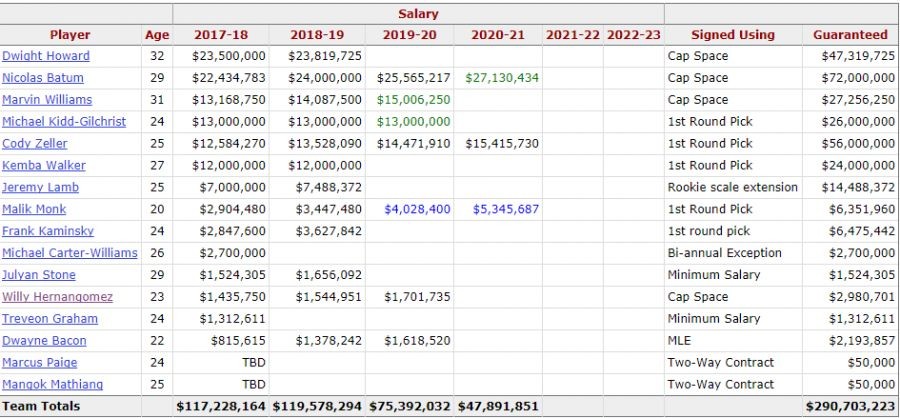This screenshot has height=418, width=900.
Task: Go to Malik Monk's page
Action: coord(34,210)
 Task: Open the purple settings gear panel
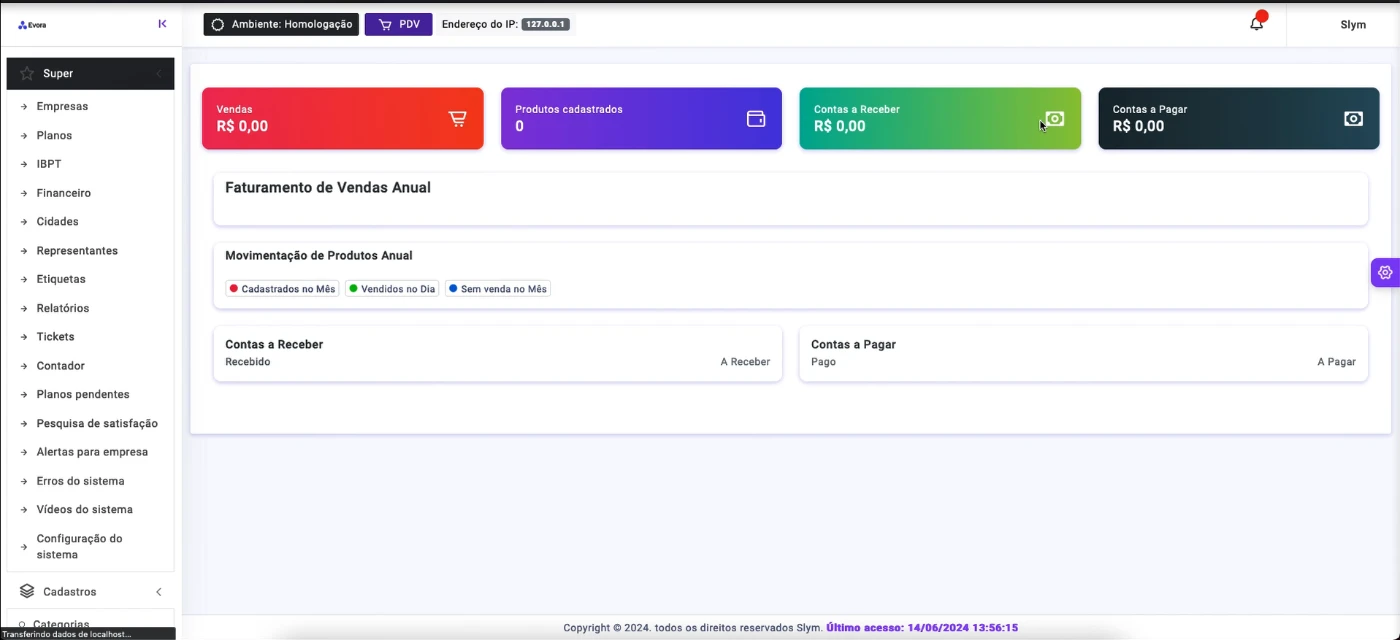(1385, 272)
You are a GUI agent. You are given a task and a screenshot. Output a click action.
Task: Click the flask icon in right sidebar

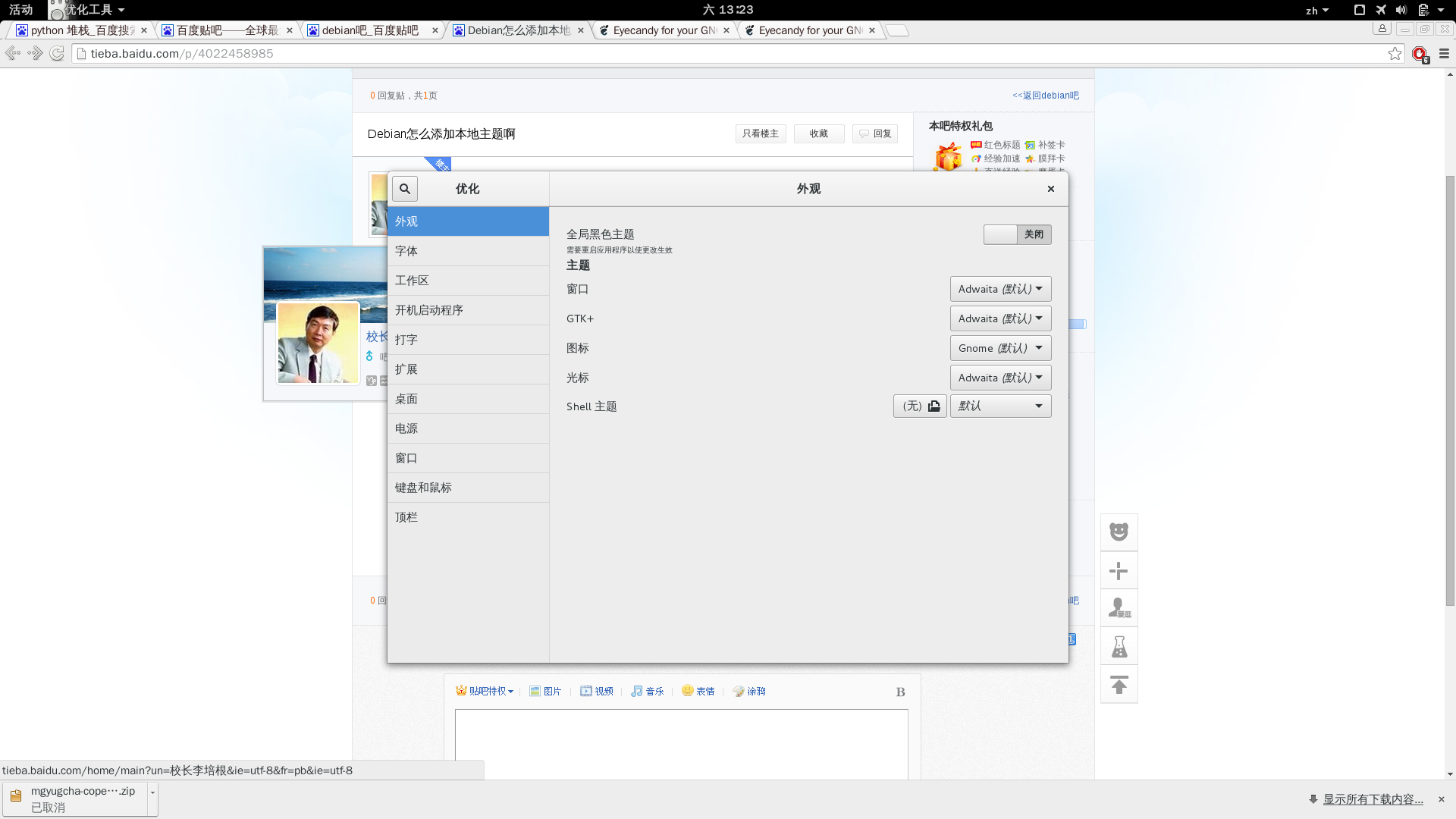[1119, 647]
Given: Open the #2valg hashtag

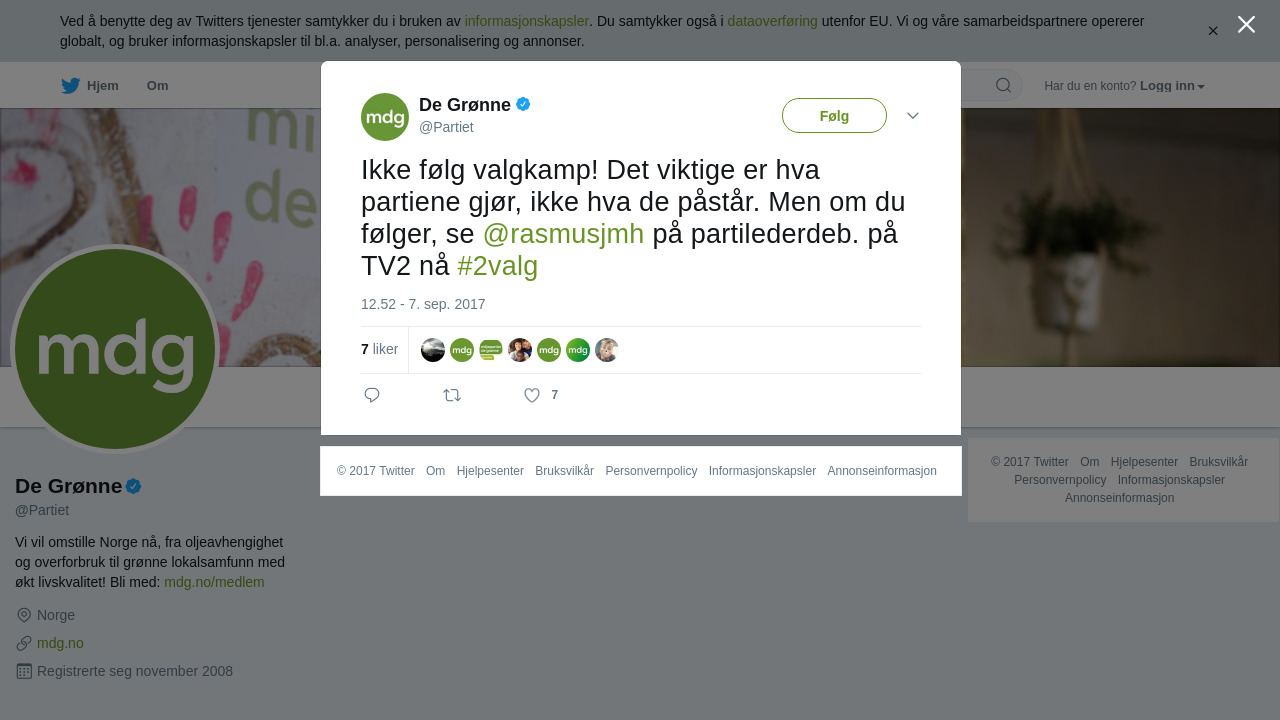Looking at the screenshot, I should (x=497, y=266).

## What to do
Print the listing above word for word, from start to finish, leaving out the pictures.

## Answer to this task
This screenshot has height=418, width=900.
Task: Go to Malik Monk's page
Action: coord(34,210)
 Task: Open the purple settings gear panel
(1385, 272)
You are a GUI agent. You are given a task and a screenshot. Output a click action.
Task: Click the flask icon in right sidebar

[1119, 647]
Given: Open the #2valg hashtag

Looking at the screenshot, I should (x=497, y=266).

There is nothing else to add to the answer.